A joint team of researchers from China and Mongolia has discovered 2,200-year-old rare artifacts at Xiongnu cemetery in Arhangay, an ancient archeological site in Mongolia. The project to excavate this cemetery was launched in July 2017, and in the past six months, archeologists have recovered several rare items from this site. Researchers from both countries cooperated on mapping, surveys, research, and excavation of the site during this project. The excavation work carried out by the archeologists was also streamed live on Sina Weibo website.
According to Xinhua News, Xiongnu cemetery has more than 400 tombs. Earlier work at this site had revealed pottery, ironware, and a chariot most likely given by Chinese kings to the Xiongnu people during the Han Dynasty (202 BC – 220 AD). During the latest excavation, archeologists found artifacts such as iron belts, gold and silver swords, ironware, pottery, and bronze items. Mirrors made nearly 2,200 years ago during Han Dynasty were also discovered.

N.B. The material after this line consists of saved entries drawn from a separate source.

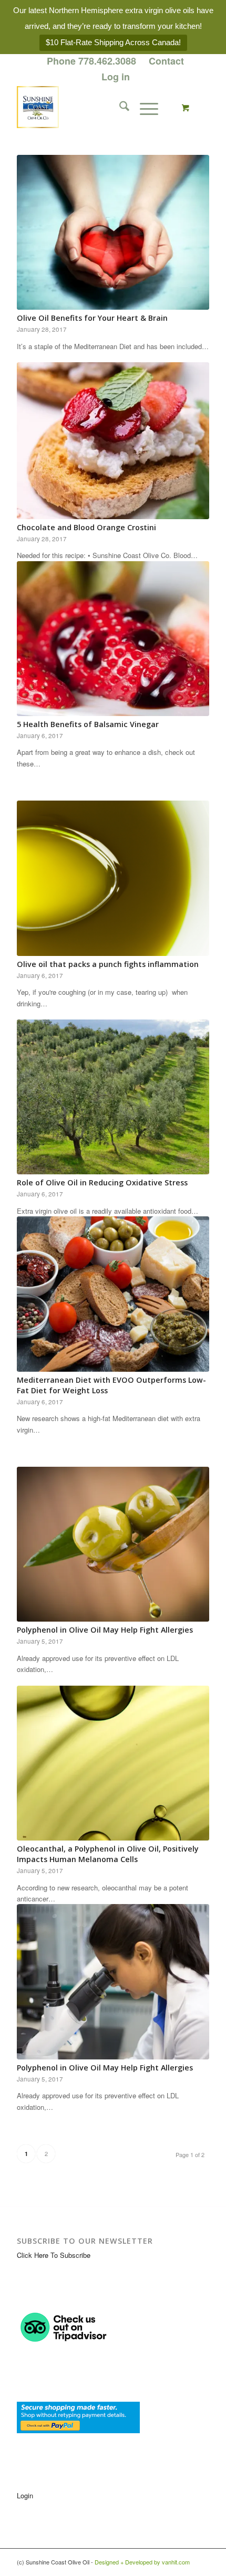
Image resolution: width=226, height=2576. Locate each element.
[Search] (119, 107)
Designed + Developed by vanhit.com (142, 2562)
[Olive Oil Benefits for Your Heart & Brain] (113, 232)
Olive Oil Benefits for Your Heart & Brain (92, 318)
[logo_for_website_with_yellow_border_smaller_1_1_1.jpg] (93, 107)
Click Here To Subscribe (53, 2255)
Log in (115, 76)
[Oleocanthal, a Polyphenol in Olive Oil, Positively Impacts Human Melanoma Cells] (113, 1763)
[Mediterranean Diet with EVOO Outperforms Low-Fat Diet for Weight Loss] (113, 1293)
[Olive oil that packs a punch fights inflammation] (113, 878)
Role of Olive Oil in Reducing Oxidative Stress (102, 1182)
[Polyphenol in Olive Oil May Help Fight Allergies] (113, 1544)
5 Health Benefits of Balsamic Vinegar (88, 724)
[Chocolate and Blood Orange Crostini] (113, 440)
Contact (166, 61)
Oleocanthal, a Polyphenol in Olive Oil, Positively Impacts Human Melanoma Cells (108, 1854)
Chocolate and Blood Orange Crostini (86, 527)
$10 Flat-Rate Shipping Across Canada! (113, 42)
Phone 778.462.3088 (91, 61)
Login (25, 2495)
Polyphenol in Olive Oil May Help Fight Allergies (105, 1630)
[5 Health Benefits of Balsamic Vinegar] (113, 638)
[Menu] (143, 107)
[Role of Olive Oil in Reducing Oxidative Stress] (113, 1096)
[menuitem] (92, 61)
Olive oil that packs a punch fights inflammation (108, 964)
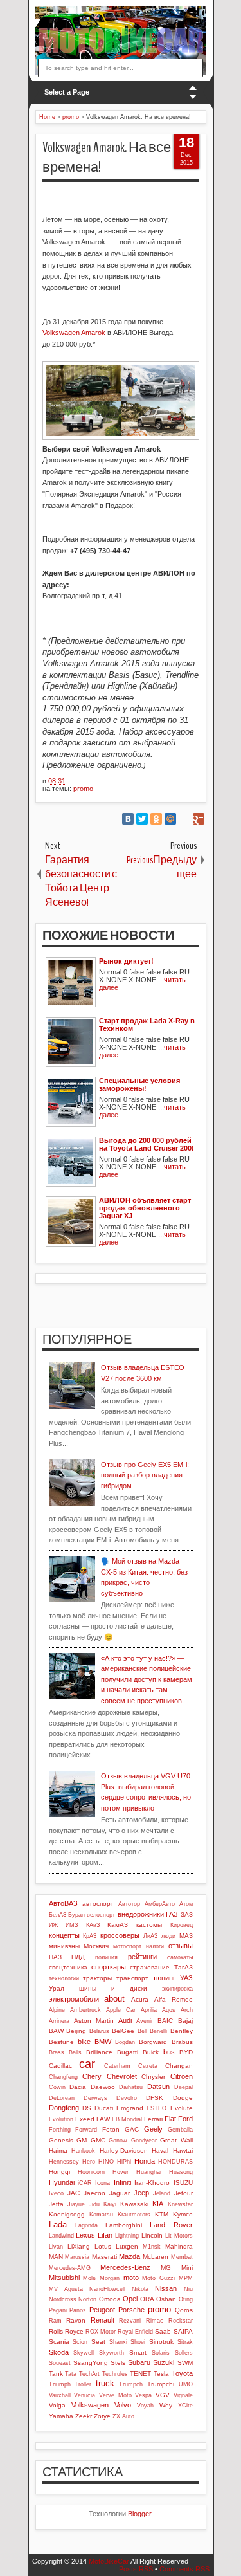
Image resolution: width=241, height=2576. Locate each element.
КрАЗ (89, 1936)
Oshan (166, 2299)
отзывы (180, 1946)
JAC (73, 2193)
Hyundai (62, 2182)
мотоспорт (127, 1946)
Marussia (77, 2257)
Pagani (58, 2310)
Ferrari (153, 2119)
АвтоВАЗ (63, 1903)
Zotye (102, 2416)
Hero (88, 2162)
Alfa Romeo (173, 1999)
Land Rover (171, 2225)
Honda (144, 2161)
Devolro (126, 2098)
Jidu (94, 2204)
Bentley (181, 2030)
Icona (102, 2183)
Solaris (161, 2353)
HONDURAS (175, 2162)
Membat (182, 2257)
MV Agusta (66, 2289)
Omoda (110, 2299)
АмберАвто (160, 1904)
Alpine (57, 2010)
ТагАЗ (183, 1967)
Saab (163, 2331)
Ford (185, 2119)
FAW (103, 2119)
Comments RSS (184, 2569)
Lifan (105, 2235)
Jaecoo (94, 2193)
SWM (185, 2362)
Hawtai (183, 2150)
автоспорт (98, 1903)
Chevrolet (122, 2076)
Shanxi (118, 2342)
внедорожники (141, 1914)
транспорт (132, 1978)
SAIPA (183, 2331)
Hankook (83, 2151)
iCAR (85, 2183)
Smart (138, 2352)
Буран (76, 1915)
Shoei (137, 2342)
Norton (87, 2299)
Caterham (117, 2066)
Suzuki (163, 2362)
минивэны (64, 1946)
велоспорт (101, 1915)
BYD (186, 2052)
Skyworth (111, 2353)
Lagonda (86, 2225)
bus (169, 2052)
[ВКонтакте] (128, 819)
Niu (188, 2289)
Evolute (181, 2108)
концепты (64, 1935)
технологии (64, 1978)
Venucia (84, 2395)
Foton (111, 2129)
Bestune (61, 2041)
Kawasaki (134, 2203)
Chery (92, 2076)
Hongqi (59, 2171)
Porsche (131, 2310)
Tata (70, 2374)
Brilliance (99, 2052)
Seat (98, 2341)
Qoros (184, 2310)
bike (84, 2041)
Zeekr (83, 2416)
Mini (187, 2267)
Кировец (181, 1925)
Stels (118, 2362)
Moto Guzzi (158, 2278)
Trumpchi (160, 2384)
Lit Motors (179, 2236)
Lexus (85, 2235)
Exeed (84, 2119)
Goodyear (144, 2140)
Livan (56, 2246)
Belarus (99, 2031)
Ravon (75, 2320)
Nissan (166, 2288)
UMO (186, 2384)
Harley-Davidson (124, 2150)
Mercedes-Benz (125, 2267)
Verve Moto (115, 2395)
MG (166, 2267)
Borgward (153, 2041)
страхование (150, 1967)
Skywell (83, 2353)
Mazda (129, 2256)
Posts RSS (136, 2569)
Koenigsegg (67, 2214)
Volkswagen (90, 2405)
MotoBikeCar (109, 2561)
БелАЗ (57, 1915)
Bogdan (125, 2042)
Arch (187, 2010)
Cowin (57, 2087)
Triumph (60, 2384)
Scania (59, 2341)
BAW (56, 2030)
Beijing (76, 2030)
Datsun (158, 2086)
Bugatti (127, 2052)
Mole (89, 2278)
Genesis (61, 2140)
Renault (102, 2320)
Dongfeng (64, 2108)
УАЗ (186, 1978)
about (114, 1999)
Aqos (168, 2010)
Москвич (96, 1946)
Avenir (144, 2021)
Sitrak (185, 2342)
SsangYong (90, 2362)
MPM (186, 2278)
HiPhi (124, 2162)
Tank (56, 2373)
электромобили (74, 1999)
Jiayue (76, 2204)
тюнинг (164, 1978)
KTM (161, 2214)
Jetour (183, 2193)
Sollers (184, 2353)
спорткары (108, 1967)
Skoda (59, 2352)
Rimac (154, 2320)
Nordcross (62, 2299)
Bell (142, 2031)
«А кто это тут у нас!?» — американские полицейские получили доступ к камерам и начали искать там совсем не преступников (146, 1679)
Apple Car (121, 2010)
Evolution (61, 2119)
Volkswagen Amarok (74, 332)
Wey (165, 2405)
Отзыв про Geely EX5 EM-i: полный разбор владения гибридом (145, 1475)
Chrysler (153, 2076)
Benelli (158, 2031)
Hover (120, 2172)
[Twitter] (142, 819)
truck (105, 2383)
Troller (83, 2384)
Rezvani (130, 2320)
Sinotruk (161, 2341)
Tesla (161, 2373)
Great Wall (176, 2140)
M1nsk (152, 2246)
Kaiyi (109, 2204)
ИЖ (53, 1925)
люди (168, 1936)
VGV (163, 2394)
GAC (132, 2129)
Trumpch (131, 2384)
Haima (58, 2150)
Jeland (161, 2193)
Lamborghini (123, 2225)
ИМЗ (72, 1925)
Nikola (140, 2289)
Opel (130, 2299)
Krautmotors (134, 2214)
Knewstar (180, 2204)
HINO (106, 2162)
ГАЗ (172, 1914)
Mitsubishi (64, 2277)
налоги (155, 1946)
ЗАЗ (187, 1914)
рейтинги (142, 1956)
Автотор (129, 1904)
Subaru (139, 2362)
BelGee (123, 2030)
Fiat (170, 2119)
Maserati (104, 2256)
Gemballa (180, 2129)
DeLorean (62, 2098)
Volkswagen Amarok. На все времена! (106, 157)
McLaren (155, 2256)
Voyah (145, 2405)
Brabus (182, 2041)
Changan (179, 2065)
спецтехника (68, 1967)
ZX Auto (123, 2416)
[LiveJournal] (184, 819)
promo (83, 788)
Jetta (56, 2203)
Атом (186, 1904)
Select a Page (66, 92)
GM (81, 2140)
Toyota (182, 2373)
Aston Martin (94, 2020)
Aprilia (149, 2010)
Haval (160, 2150)
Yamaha (61, 2416)
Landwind (61, 2236)
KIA (157, 2203)
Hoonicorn (91, 2172)
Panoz (77, 2310)
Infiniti (122, 2182)
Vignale (183, 2395)
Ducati (103, 2108)
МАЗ (186, 1935)
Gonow (118, 2140)
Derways (95, 2098)
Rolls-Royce (66, 2331)
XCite (185, 2405)
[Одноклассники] (156, 819)
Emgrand (129, 2108)
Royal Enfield (135, 2331)
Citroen (181, 2076)
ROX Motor (100, 2331)
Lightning (127, 2236)
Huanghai (148, 2172)
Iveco (56, 2193)
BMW (102, 2041)
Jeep (141, 2193)
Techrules (115, 2374)
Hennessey (64, 2162)
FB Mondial (127, 2119)
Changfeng (63, 2077)
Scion (80, 2342)
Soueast (60, 2363)
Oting (186, 2299)
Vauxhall (60, 2395)
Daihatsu (131, 2087)
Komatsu (101, 2214)
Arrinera (59, 2021)
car (87, 2064)
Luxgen (127, 2246)
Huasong (181, 2172)
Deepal (183, 2087)
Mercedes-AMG (70, 2268)
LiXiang (78, 2246)
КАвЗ (93, 1925)
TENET (140, 2373)
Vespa (143, 2395)
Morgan (110, 2278)
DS (86, 2108)
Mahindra (179, 2246)
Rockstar (180, 2320)
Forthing (60, 2129)
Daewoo (103, 2086)
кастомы (149, 1924)
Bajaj (185, 2020)
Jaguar (119, 2193)
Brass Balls (65, 2052)
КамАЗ (117, 1924)
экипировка (177, 1989)
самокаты (180, 1957)
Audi (125, 2020)
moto (131, 2277)
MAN (56, 2256)
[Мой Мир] (170, 819)
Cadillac (60, 2065)
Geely (153, 2129)
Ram (55, 2320)
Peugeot (102, 2310)
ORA (147, 2299)
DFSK (154, 2097)
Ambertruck (85, 2010)
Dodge (183, 2097)
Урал (56, 1988)
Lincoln (152, 2235)
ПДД (78, 1956)
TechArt (89, 2374)
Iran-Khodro (152, 2182)
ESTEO (156, 2108)
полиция (106, 1957)
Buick (151, 2052)
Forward (86, 2129)
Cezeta (147, 2066)
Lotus (102, 2246)
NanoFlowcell (107, 2289)
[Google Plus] (198, 819)
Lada (58, 2224)
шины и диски (113, 1988)
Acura (139, 1999)
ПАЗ (55, 1956)
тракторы (97, 1978)
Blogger (139, 2513)
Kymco (183, 2214)
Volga (57, 2405)
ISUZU (183, 2182)
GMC (98, 2140)
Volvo (122, 2405)
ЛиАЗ (150, 1936)
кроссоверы (119, 1935)
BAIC (165, 2020)
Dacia (77, 2086)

“This shows that China had close exchanges with the Xiongnu group during the Han Dynasty,” said Zhou Ligang, the head of the Chinese archaeological team.
Chinese archeologists now plan to create a three-dimensional model of the cemetery using advanced techniques to digitize the research findings. Mongolian researchers are also expected to visit Henan region in China to undertake training on aerial photogrammetry and to carry out some field surveys.
Xiongnu were the nomadic people of Mongolia, who united themselves during third century B.C. to form a great tribal league, called Huns. This great league dominated most of Central Asia for nearly 500 years. Xiongnu clashed with Chinese emperors during third century B.C. and eventually became a persistent threat to China’s northern frontier. It was these repeated invasions that forced small kingdoms of Northern China to create a structure that was known as the Great Wall of China. Xiongnu ruled a large region in Asia extending from western Manchuria to the Pamirs.
In the past 100 years, several archeological sites related to Xiongnu people have been discovered in Mongolia, according to Wasington.edu. One of them is the famous Xiongnu tombs at Noyon uul in north-central Mongolia. This site was discovered in 1912. Excavation work at this site unearthed a range of artifacts including textiles, wooden chambers, clothes, and lacquerware.